-- Listed records follows --
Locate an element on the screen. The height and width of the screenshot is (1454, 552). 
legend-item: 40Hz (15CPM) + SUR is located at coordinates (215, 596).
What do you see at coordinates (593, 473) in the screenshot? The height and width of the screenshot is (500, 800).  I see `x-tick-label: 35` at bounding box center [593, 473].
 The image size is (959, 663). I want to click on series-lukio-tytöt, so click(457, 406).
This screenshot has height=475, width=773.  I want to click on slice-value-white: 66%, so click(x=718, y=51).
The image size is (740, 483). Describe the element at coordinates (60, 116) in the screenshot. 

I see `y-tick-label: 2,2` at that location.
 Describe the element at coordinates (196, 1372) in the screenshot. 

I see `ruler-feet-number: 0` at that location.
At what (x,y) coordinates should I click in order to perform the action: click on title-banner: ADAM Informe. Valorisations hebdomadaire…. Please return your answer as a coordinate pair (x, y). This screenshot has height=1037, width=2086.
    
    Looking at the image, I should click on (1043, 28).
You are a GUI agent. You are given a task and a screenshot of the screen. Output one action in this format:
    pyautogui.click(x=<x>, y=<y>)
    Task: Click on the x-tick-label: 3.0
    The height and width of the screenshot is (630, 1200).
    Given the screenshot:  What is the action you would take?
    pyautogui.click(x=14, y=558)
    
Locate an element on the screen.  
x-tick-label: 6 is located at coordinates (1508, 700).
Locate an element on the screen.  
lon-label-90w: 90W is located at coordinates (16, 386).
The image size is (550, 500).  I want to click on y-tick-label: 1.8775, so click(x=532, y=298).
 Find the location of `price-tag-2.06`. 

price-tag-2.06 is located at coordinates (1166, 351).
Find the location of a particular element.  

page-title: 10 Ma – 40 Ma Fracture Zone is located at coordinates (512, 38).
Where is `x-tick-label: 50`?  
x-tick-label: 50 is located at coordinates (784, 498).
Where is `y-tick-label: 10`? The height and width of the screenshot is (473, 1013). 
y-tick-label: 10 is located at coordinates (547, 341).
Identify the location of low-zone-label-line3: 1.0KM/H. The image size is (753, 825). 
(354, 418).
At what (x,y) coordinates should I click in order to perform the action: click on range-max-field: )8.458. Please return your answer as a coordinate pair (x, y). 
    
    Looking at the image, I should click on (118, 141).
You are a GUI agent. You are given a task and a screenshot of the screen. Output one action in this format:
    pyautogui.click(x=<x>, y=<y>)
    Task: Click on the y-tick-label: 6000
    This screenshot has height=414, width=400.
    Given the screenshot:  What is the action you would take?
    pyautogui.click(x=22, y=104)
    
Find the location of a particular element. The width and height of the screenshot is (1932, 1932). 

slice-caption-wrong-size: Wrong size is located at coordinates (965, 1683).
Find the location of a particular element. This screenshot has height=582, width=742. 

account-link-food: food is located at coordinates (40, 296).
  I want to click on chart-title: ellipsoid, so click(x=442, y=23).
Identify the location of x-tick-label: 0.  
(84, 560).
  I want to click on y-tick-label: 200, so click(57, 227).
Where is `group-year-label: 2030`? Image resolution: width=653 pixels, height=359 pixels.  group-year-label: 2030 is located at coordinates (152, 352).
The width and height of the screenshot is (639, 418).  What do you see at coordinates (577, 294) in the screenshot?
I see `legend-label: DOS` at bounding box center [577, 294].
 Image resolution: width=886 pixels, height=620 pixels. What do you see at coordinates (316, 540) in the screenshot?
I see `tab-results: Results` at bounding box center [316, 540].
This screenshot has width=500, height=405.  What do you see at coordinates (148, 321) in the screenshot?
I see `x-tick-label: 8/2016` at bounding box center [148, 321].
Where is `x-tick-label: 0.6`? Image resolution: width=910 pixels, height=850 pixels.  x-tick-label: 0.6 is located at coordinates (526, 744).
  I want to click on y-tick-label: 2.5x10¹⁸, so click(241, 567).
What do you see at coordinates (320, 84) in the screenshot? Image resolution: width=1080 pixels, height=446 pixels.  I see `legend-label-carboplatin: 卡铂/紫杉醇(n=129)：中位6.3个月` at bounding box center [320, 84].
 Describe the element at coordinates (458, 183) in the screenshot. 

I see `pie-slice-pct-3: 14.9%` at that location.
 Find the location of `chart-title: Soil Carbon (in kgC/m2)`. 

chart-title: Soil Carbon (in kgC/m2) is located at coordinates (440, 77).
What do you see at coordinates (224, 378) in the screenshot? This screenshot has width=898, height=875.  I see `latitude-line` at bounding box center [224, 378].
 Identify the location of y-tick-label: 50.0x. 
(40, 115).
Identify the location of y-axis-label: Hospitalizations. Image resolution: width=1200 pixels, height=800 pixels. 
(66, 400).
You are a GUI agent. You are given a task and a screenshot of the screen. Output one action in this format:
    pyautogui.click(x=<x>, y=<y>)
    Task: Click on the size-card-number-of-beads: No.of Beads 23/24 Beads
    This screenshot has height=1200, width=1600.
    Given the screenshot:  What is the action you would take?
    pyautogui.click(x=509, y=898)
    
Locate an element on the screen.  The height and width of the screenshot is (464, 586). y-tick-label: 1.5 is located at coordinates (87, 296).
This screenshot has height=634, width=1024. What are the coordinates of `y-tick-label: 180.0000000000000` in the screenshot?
-- Listed records concluded --
# Problem details
Rewrite the lines as a numbered list, omitting blank lines, beginning with the line containing "on range-max-field: )8.458." and ending with the line containing "coordinates (152, 352).", both included.

# Result of this task
1. At what (x,y) coordinates should I click in order to perform the action: click on range-max-field: )8.458. Please return your answer as a coordinate pair (x, y). 
2.     Looking at the image, I should click on (118, 141).
3. You are a GUI agent. You are given a task and a screenshot of the screen. Output one action in this format:
4.     pyautogui.click(x=<x>, y=<y>)
5.     Task: Click on the y-tick-label: 6000
6.     This screenshot has height=414, width=400.
7.     Given the screenshot:  What is the action you would take?
8.     pyautogui.click(x=22, y=104)
9. Find the location of a particular element. The width and height of the screenshot is (1932, 1932). 
10. slice-caption-wrong-size: Wrong size is located at coordinates (965, 1683).
11. Find the location of a particular element. This screenshot has height=582, width=742. 
12. account-link-food: food is located at coordinates (40, 296).
13.   I want to click on chart-title: ellipsoid, so click(x=442, y=23).
14. Identify the location of x-tick-label: 0.  
15. (84, 560).
16.   I want to click on y-tick-label: 200, so click(57, 227).
17. Where is `group-year-label: 2030`? Image resolution: width=653 pixels, height=359 pixels.  group-year-label: 2030 is located at coordinates (152, 352).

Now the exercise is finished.